▸ Description of the task: Check every line below, and copy those that include "will".

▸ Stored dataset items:
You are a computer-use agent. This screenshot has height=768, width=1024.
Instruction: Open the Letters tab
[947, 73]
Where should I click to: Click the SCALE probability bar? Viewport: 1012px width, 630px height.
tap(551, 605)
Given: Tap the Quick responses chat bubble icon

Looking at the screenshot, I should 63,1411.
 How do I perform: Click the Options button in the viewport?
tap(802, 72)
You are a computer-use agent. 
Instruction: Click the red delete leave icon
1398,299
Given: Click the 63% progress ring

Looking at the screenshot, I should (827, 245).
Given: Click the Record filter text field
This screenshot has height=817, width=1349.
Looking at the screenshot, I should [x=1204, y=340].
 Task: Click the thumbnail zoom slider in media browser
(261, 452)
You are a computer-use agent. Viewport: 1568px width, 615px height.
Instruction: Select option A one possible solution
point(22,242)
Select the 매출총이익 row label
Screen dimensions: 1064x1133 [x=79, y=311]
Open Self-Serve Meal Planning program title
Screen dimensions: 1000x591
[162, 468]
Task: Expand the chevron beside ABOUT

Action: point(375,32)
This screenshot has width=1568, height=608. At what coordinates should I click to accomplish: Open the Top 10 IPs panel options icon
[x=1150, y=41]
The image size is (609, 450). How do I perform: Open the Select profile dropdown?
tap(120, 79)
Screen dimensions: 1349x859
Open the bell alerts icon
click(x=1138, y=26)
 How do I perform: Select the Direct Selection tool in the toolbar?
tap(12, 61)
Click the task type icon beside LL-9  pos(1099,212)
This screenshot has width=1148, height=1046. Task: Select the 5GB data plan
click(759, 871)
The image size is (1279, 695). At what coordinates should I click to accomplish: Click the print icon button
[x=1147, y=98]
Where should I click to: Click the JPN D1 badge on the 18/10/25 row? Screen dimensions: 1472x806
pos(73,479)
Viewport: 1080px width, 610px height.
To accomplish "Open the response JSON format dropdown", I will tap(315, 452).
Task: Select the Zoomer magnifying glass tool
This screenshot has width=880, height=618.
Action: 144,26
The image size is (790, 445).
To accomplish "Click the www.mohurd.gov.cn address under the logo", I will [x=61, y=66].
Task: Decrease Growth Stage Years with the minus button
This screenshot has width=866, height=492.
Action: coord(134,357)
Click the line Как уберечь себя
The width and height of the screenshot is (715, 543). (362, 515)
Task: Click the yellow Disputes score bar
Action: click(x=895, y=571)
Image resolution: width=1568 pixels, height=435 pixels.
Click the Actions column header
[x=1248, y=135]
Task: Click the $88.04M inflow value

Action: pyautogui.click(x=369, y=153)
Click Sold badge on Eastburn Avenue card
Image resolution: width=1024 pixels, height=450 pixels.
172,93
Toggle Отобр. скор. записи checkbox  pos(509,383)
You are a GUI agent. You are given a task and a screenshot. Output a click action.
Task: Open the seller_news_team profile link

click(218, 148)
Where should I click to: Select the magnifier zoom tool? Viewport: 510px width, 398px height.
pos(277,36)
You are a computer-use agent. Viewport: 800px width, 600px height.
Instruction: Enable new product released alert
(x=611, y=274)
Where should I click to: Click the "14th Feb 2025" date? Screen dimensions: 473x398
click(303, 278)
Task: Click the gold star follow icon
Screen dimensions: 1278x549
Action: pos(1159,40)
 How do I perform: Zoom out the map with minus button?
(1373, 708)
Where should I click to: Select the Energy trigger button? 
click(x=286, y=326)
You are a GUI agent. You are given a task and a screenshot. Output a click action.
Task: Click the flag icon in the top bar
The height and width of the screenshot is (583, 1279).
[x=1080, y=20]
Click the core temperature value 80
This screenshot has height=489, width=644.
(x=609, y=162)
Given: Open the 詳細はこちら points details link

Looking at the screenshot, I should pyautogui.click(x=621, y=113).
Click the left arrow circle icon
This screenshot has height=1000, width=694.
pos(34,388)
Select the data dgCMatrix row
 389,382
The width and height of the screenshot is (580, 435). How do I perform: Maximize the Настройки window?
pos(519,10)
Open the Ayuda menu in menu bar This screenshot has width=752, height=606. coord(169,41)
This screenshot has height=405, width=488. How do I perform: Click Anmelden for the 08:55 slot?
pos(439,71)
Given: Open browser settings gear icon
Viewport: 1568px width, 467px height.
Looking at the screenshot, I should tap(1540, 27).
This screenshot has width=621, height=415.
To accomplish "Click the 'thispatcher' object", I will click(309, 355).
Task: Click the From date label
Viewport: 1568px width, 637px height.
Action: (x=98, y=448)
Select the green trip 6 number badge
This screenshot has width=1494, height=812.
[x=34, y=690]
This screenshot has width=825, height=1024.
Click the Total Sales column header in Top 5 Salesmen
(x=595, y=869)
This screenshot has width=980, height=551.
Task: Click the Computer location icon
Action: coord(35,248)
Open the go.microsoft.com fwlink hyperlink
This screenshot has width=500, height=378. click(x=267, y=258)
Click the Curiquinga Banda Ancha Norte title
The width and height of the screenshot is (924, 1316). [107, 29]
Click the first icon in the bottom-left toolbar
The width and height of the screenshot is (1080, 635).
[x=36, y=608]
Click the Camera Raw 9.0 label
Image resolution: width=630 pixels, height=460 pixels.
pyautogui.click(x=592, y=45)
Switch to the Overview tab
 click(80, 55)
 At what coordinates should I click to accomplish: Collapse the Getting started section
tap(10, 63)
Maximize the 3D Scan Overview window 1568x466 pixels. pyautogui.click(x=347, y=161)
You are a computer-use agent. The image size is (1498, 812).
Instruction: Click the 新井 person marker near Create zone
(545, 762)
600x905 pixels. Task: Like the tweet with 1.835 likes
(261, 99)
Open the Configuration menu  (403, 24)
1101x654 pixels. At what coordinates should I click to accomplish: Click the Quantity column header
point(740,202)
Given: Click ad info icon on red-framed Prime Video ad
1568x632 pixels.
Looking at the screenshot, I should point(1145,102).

▸ Result for this task:
To accomplish "Open the response JSON format dropdown", I will tap(315, 452).
To accomplish "Click the www.mohurd.gov.cn address under the logo", I will [x=61, y=66].
To accomplish "Click the 'thispatcher' object", I will click(309, 355).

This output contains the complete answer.